• _Written task_:
Reproduce the records verbatim, starting at the line that contains "Given: Open the Dr." and ending at the line that contains "Screen dimensions: 1368x896 [437, 154]", with both of those lines included.

• _Stored data_:
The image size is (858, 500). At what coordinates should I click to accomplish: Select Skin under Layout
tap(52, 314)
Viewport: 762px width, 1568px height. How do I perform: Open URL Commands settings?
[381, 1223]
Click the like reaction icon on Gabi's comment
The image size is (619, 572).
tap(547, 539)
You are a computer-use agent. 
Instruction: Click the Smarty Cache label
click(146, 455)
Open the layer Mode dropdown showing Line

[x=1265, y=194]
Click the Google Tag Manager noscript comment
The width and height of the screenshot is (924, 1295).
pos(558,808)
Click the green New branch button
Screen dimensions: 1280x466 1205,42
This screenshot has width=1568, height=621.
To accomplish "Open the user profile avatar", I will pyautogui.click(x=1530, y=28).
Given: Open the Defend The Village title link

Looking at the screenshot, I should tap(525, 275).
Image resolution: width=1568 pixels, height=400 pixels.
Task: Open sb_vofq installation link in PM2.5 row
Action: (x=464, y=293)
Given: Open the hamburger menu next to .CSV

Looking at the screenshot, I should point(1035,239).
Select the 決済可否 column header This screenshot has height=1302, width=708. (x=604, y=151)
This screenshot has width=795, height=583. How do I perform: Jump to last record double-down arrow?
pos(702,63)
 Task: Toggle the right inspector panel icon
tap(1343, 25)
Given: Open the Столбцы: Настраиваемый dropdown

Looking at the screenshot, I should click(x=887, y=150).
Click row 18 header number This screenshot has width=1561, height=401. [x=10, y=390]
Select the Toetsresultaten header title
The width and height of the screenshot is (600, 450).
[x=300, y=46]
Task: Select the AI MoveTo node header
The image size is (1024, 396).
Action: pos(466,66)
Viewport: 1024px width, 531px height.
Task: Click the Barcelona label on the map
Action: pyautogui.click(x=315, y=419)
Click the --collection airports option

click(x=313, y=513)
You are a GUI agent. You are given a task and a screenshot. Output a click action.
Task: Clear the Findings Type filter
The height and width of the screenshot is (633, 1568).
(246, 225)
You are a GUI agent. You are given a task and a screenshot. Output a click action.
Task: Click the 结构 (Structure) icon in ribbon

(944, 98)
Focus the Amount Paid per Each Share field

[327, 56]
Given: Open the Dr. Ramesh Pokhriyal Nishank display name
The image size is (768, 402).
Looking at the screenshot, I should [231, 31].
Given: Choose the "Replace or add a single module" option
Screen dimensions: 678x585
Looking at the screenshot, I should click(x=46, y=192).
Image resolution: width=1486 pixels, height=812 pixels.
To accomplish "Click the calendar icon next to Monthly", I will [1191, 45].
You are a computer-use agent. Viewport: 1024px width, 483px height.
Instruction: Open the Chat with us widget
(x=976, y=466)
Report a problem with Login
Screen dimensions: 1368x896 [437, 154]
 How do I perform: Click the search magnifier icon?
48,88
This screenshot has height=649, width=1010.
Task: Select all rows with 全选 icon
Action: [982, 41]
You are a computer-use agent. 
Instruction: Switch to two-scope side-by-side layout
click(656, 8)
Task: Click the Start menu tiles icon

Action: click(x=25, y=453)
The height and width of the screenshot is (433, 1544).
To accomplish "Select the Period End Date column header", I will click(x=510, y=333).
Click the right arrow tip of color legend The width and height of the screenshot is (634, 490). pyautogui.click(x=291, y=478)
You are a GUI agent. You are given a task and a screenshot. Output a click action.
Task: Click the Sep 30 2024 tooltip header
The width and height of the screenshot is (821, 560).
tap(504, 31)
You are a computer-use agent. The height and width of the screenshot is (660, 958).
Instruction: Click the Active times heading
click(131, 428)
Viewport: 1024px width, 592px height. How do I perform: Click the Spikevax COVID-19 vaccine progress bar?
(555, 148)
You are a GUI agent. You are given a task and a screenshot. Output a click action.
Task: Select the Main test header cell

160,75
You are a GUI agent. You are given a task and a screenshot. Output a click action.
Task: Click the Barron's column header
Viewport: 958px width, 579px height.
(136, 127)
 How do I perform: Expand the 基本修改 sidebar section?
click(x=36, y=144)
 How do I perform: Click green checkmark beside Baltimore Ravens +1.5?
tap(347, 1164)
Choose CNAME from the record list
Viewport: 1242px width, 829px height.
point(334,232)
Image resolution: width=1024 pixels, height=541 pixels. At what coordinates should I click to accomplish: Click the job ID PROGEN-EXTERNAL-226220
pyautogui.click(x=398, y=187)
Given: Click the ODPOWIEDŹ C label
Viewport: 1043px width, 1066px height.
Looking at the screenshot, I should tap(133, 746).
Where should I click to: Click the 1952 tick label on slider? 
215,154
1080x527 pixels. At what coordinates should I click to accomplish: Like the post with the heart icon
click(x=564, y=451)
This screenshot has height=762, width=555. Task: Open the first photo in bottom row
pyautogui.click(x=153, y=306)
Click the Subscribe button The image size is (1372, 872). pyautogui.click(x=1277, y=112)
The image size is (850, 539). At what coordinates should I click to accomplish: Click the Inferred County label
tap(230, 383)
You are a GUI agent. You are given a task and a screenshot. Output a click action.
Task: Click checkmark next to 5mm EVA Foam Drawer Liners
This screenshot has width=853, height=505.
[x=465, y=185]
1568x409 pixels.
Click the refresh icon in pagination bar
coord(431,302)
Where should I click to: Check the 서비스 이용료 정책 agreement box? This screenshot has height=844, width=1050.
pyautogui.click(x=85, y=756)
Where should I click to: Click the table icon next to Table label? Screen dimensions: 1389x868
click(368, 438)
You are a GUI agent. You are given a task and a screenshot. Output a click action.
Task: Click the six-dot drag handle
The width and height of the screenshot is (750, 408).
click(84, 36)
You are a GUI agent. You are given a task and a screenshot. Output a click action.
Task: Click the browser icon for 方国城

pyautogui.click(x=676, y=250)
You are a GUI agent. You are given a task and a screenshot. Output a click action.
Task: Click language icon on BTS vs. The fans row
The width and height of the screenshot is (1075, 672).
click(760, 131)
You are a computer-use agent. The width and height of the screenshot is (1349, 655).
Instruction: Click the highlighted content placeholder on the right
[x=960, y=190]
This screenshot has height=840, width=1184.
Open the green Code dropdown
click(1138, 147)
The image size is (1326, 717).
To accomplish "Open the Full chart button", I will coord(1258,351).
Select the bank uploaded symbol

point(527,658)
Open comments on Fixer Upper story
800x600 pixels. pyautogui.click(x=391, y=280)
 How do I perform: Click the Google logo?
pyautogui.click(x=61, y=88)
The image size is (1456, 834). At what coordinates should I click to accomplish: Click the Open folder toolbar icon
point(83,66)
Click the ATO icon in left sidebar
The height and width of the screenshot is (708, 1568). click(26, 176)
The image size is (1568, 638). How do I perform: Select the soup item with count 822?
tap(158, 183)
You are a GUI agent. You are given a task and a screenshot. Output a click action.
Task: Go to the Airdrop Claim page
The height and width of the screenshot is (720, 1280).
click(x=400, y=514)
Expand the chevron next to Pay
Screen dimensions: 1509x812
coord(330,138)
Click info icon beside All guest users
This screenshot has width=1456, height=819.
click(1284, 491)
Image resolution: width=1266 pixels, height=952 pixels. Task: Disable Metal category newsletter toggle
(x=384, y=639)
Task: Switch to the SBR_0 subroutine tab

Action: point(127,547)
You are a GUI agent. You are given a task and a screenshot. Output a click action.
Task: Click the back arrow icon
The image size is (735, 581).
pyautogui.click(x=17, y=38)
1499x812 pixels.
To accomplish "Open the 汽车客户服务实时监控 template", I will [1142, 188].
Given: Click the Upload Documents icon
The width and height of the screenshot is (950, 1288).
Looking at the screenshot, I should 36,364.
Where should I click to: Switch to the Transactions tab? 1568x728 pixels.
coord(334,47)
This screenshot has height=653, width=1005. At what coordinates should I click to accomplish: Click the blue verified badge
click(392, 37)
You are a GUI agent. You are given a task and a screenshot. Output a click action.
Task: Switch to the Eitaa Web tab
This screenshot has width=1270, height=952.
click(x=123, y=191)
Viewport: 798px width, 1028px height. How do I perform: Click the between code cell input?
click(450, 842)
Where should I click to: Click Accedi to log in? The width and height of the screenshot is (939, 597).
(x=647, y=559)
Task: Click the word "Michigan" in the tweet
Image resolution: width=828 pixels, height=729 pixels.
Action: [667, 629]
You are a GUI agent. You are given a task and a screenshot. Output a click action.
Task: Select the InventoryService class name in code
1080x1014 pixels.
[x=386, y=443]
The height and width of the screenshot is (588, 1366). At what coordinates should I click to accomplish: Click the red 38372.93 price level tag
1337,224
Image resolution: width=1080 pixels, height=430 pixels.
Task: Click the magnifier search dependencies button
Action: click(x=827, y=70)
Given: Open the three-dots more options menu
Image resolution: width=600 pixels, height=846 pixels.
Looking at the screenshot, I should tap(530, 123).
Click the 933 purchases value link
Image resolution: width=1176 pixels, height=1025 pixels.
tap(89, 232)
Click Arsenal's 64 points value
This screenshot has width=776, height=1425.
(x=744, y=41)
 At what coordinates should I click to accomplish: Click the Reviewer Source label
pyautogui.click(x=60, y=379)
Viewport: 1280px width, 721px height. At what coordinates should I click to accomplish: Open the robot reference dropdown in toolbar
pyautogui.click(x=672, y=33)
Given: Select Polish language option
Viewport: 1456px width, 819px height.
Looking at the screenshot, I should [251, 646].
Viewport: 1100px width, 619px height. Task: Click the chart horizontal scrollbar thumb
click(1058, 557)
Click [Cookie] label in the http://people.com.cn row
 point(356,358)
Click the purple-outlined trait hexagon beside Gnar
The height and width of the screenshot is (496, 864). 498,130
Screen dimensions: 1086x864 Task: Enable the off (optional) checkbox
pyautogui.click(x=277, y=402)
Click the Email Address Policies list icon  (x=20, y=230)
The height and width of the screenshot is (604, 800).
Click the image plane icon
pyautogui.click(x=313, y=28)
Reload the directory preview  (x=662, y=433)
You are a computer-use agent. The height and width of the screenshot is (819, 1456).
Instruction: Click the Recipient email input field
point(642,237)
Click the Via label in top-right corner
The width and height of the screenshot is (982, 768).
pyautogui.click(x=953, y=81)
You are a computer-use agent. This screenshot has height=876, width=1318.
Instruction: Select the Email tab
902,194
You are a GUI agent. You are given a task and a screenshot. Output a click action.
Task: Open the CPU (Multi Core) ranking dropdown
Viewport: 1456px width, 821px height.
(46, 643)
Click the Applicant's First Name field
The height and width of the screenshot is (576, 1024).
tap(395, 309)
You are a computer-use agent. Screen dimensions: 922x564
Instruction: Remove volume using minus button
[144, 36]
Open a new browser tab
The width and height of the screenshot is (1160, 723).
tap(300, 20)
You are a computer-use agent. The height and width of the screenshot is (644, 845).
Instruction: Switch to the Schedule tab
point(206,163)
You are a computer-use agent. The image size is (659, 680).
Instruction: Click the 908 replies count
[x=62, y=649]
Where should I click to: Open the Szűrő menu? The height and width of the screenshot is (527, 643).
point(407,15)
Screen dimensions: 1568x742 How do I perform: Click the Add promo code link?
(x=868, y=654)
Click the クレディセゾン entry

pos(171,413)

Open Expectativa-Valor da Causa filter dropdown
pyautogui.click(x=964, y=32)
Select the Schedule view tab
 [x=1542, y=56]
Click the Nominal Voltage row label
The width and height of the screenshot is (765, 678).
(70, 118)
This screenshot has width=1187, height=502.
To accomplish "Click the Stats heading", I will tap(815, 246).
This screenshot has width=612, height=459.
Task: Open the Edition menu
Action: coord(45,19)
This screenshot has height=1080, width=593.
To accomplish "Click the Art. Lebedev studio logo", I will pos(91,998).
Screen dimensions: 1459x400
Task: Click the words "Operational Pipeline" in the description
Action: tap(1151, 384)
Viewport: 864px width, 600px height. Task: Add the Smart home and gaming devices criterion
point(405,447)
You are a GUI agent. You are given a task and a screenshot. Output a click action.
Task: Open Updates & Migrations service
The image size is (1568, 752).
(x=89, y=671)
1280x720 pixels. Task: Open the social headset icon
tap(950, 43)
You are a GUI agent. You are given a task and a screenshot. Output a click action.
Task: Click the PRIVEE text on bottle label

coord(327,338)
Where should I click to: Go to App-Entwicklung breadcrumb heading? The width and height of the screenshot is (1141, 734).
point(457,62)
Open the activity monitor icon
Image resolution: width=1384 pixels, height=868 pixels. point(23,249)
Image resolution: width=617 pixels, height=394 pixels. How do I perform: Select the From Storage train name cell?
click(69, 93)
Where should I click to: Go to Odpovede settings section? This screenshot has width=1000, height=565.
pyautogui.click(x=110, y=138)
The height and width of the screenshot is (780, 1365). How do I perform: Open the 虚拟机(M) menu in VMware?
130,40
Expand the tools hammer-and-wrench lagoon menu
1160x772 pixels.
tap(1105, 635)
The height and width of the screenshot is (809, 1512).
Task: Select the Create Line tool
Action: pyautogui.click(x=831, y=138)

• _Reply to the task_:
Given: Open the Dr. Ramesh Pokhriyal Nishank display name
The image size is (768, 402).
Looking at the screenshot, I should [231, 31].
Given: Choose the "Replace or add a single module" option
Screen dimensions: 678x585
Looking at the screenshot, I should click(x=46, y=192).
Image resolution: width=1486 pixels, height=812 pixels.
To accomplish "Click the calendar icon next to Monthly", I will [1191, 45].
You are a computer-use agent. Viewport: 1024px width, 483px height.
Instruction: Open the Chat with us widget
(x=976, y=466)
Report a problem with Login
Screen dimensions: 1368x896 [437, 154]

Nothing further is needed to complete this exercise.